Casting wider net in opioid management

By K.C. Myers
Government and private agencies have mobilized to fight the opioid epidemic, which public health officials have called the worst drug crisis in U.S. history.
But the medical community, where the problem had its roots with overprescribing of addictive narcotics, still has a long way to go to coordinate care. That is why Patrick Kennedy, a former congressman and the youngest son of the late Sen. Edward Kennedy, says he has joined the board of directors for a for-profit startup that, among other services, provides doctors, emergency rooms and treatment centers with a complete treatment history of patients based on insurance billing records. It is more in-depth than the state’s drug monitoring program, which tracks only the history of prescriptions of controlled substances.

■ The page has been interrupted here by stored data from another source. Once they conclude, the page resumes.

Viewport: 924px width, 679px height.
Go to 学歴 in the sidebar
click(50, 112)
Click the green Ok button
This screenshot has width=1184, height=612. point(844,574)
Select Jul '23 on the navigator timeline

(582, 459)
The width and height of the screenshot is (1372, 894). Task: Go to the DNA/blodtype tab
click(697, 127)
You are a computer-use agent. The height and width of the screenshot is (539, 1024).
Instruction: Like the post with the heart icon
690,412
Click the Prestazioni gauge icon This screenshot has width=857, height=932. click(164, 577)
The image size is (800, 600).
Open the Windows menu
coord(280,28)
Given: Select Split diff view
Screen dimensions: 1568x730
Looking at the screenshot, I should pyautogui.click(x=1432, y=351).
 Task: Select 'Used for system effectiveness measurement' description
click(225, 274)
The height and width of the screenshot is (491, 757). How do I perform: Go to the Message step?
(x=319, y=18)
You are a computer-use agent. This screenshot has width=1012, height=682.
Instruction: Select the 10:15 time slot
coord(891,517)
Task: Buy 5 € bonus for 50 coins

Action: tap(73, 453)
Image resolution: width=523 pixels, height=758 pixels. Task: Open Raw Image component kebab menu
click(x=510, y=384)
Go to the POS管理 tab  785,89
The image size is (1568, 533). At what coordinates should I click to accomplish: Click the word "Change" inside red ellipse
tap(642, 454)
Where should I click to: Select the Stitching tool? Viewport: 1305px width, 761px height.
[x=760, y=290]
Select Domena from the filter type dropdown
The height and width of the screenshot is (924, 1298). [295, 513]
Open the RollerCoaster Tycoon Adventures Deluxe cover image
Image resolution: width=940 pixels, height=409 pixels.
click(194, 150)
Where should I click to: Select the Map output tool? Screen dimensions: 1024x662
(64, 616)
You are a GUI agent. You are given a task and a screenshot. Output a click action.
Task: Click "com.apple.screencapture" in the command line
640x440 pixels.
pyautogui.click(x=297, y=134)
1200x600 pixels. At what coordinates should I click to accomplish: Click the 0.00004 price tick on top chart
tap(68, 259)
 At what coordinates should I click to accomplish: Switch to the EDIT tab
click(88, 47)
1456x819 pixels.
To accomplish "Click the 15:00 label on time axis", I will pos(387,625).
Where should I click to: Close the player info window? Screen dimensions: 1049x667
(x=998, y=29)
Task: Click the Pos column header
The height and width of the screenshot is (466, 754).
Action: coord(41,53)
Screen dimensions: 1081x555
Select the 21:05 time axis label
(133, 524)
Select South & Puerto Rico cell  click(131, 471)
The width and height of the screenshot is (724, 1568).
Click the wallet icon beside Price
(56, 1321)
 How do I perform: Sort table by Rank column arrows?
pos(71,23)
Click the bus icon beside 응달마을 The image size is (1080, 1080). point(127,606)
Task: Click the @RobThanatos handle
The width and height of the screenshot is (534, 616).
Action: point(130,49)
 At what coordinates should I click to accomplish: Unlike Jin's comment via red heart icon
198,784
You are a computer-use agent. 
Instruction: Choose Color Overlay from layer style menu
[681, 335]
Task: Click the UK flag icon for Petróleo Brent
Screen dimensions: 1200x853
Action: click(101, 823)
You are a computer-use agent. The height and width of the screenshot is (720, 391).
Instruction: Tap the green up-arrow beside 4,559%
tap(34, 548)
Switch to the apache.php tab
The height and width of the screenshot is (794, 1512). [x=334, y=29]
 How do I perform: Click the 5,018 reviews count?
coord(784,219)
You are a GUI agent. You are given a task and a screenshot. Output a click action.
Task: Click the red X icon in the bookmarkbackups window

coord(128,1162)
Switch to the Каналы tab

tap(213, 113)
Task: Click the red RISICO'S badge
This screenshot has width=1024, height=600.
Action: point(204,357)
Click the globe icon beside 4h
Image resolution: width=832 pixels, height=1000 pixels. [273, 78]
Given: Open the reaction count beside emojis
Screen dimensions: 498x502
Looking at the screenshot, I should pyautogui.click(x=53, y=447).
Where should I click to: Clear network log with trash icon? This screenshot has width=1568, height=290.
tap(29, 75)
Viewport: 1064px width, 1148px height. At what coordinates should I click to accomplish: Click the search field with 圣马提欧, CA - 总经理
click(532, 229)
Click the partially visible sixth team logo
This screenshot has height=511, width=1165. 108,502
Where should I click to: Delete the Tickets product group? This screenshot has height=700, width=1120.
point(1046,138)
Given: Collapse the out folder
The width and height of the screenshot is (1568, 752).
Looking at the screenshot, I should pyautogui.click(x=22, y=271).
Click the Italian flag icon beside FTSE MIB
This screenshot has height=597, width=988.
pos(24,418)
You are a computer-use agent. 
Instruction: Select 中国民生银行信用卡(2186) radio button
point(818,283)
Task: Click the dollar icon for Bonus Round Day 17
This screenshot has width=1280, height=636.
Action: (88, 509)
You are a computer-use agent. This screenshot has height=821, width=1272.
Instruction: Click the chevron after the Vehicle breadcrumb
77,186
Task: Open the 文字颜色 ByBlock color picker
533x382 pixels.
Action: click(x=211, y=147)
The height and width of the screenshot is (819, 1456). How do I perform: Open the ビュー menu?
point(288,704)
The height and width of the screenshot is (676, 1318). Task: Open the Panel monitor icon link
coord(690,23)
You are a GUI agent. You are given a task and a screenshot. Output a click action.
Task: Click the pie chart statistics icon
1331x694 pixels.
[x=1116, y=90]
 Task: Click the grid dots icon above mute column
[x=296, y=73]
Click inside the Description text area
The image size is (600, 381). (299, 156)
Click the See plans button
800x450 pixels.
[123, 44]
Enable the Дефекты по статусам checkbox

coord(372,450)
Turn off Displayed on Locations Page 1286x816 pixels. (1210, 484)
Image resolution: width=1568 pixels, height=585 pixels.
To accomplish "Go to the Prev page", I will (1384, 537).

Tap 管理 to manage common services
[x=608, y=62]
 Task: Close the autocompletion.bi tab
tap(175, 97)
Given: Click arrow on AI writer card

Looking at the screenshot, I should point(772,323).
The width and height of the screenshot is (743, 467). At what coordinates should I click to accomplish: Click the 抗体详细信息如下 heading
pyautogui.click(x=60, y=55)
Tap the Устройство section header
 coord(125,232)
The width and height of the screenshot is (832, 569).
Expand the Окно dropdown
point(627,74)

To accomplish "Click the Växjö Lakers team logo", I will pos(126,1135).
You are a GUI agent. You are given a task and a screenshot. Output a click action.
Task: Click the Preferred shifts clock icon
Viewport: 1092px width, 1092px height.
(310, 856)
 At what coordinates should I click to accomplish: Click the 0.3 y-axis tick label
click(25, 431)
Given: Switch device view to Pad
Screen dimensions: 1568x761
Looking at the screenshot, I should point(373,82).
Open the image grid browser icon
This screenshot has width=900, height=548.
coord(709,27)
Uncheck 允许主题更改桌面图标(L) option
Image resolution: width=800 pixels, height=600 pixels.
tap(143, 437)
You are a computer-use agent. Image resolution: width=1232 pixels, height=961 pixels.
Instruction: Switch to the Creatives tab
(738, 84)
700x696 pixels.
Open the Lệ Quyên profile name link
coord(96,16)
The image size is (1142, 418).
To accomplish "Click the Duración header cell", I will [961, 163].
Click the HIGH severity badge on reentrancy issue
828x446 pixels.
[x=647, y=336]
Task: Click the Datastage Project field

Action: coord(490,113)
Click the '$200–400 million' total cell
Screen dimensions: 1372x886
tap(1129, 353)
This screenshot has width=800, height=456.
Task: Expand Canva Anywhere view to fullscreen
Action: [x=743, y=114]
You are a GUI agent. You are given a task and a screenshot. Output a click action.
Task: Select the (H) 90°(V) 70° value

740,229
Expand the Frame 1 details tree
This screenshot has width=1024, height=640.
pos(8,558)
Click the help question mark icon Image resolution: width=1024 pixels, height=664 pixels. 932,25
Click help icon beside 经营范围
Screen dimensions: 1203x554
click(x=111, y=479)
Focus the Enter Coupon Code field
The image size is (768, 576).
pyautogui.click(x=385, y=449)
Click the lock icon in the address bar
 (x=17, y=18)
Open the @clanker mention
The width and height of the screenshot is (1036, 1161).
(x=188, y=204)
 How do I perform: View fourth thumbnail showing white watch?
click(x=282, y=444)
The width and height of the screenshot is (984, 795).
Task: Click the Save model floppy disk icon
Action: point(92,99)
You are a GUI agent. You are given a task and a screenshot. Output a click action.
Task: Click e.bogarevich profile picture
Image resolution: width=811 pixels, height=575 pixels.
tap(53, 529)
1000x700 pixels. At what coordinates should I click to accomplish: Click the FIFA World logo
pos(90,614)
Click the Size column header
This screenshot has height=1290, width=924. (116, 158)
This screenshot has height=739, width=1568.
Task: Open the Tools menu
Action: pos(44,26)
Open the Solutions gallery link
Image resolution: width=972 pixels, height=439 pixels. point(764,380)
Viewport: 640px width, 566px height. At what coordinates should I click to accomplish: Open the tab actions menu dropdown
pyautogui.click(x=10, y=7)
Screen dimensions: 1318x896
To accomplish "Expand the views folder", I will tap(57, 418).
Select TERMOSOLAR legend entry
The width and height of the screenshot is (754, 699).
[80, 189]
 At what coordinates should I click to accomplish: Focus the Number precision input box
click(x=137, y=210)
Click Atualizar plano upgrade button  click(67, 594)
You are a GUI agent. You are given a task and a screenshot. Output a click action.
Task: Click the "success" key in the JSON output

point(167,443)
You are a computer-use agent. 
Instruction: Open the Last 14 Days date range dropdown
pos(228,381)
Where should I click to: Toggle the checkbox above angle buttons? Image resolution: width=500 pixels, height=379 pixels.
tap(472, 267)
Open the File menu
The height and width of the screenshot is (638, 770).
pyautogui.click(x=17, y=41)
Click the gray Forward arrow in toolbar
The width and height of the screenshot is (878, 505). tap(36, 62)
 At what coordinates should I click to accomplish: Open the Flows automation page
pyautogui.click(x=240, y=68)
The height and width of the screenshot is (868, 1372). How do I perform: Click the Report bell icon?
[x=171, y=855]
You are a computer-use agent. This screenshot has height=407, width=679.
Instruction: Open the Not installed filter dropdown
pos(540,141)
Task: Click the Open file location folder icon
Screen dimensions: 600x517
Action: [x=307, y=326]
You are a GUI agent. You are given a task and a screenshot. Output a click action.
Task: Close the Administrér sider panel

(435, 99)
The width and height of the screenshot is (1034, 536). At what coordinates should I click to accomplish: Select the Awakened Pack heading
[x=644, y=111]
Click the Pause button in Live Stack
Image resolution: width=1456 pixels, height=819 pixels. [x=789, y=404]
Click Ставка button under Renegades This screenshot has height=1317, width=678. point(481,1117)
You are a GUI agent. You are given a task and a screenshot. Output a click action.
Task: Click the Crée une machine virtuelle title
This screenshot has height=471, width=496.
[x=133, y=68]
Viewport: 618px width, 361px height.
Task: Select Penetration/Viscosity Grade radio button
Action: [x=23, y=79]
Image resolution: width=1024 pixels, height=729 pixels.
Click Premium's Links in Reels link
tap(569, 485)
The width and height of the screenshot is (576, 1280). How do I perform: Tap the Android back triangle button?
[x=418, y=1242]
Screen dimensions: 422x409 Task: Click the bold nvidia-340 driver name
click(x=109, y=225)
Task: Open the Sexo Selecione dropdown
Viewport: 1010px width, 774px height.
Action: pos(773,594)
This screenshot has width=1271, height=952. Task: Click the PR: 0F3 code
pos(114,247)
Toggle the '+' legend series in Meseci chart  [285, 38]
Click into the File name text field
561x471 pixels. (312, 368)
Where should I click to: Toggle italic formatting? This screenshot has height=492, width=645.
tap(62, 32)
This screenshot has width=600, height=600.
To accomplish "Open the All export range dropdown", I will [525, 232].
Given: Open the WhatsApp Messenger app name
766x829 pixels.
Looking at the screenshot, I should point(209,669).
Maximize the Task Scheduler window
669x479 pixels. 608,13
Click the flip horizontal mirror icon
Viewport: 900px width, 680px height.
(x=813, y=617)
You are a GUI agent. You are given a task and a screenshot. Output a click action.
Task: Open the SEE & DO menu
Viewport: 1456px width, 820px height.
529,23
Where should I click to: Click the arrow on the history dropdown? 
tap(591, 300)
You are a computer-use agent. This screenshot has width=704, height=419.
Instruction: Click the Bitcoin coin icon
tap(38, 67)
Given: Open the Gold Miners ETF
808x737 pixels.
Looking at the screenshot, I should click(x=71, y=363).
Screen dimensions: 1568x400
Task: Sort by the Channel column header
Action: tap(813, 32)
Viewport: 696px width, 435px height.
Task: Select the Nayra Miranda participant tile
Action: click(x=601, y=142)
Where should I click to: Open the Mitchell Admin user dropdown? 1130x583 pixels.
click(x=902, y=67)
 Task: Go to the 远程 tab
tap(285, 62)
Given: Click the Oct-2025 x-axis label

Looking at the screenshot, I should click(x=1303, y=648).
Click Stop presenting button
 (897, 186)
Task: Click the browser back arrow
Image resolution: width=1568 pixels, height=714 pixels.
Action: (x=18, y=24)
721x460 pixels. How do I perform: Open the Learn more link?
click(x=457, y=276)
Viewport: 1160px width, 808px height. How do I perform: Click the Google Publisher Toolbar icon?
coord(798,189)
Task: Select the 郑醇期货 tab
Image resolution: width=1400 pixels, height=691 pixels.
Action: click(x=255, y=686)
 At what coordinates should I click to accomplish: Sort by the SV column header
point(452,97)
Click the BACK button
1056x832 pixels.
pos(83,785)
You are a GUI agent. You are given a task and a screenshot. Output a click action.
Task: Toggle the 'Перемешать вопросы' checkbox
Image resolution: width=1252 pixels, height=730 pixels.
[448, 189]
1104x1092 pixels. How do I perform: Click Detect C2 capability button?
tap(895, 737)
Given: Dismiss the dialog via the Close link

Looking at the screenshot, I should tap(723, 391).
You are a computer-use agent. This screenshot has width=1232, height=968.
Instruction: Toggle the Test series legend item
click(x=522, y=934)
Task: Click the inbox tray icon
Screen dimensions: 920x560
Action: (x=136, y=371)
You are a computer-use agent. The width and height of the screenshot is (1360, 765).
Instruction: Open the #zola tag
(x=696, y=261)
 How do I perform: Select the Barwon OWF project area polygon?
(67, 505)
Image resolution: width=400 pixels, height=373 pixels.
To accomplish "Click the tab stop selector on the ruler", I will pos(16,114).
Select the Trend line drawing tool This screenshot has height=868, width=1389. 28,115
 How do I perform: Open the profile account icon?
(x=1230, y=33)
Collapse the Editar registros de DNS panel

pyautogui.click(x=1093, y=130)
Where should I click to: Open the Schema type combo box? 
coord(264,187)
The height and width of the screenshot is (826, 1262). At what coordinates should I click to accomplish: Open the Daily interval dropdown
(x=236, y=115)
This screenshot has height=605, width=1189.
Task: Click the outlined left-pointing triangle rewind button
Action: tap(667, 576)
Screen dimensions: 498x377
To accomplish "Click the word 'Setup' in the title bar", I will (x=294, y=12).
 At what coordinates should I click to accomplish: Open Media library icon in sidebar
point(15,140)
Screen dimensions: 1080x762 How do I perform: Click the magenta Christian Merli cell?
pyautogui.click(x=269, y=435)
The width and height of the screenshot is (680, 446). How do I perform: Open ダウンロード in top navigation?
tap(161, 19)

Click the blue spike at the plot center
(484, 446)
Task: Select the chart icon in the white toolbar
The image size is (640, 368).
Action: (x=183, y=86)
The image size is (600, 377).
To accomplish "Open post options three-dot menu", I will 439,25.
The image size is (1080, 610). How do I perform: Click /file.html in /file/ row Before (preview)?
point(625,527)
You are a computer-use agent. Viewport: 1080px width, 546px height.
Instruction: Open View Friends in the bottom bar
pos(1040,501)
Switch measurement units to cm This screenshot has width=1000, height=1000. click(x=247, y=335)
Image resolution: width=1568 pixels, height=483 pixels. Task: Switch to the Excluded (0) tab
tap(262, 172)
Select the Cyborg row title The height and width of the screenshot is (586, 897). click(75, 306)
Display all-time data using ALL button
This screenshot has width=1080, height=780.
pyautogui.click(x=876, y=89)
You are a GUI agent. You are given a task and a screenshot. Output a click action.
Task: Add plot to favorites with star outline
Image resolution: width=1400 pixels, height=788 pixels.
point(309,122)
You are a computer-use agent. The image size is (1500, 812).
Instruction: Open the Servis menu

Axial Healthcare, a Nashville-based firm, offers insurance companies and doctors in their networks information to manage patients dealing with complex pain or addiction. The company, which has not yet contracted with Massachusetts insurance providers, gives doctors tools to prevent pain patients from becoming addicted, as well as a list of addiction treatment options in the area, and an easily accessible medical history of the patients that includes addiction treatment, John Donahue, chairman and CEO of Axial, said during a panel discussion Monday at the John F. Kennedy Hyannis Museum.
As a person in long-term recovery from alcohol and opioid addiction, Kennedy explained how a service such as Axial would have helped him during his 20-year struggle with bipolar disorder, asthma and addiction.
His legislative and personal battle for decent health care, which included seven or eight admissions to residential treatment centers as well as passage of the Mental Health Parity and Addiction Equity Act of 2008, is chronicled in his memoir, “A Common Struggle.”
In 2011, Kennedy left Congress after 16 years. Four months later, he injured his finger while assembling a pingpong table for his nieces and nephews, he said. At an emergency room in New Jersey, he told the nurses he was allergic to penicillin and opiates.
He called it an “allergy” so the nurses and doctors would treat his addiction as such and not give him opioid pain medicine, he said.
But after they dressed the wound, they handed him a bottle of Percocet, he said.
“My addiction dopamine receptors started really going off,” Kennedy said.
His “addict brain” began to tell him how he really was in pain and needed those pills. But then his wife arrived and plucked the bottle from his hands.
“That one little wound could have killed me,” Kennedy said.
Had that hospital had Axial’s technology on hand, Kennedy’s history of addiction treatments would have come up on his electronic medical record, Donahue said. Also, the doctors would have gotten information on medicines and treatments for pain that did not involve narcotics.
Medical school students get 100 hours of training on the treatment and diagnosis of pain, Donahue said. They get more education on how to draw blood, he added.
Dr. R. Jason Yong, an anesthesiologist and interventional pain medicine doctor at Brigham & Women’s Hospital, which is using one of Axial’s services, said the benefit of Axial includes getting that addiction treatment history, which otherwise is not easily available to doctors at emergency rooms or even primary care offices because of the privacy restrictions of the Health Insurance Portability and Accountability Act (HIPAA).
“There are 23 million people living in sobriety,” Kennedy said. “There needs to be a greater appreciation that these medicines could kill them.”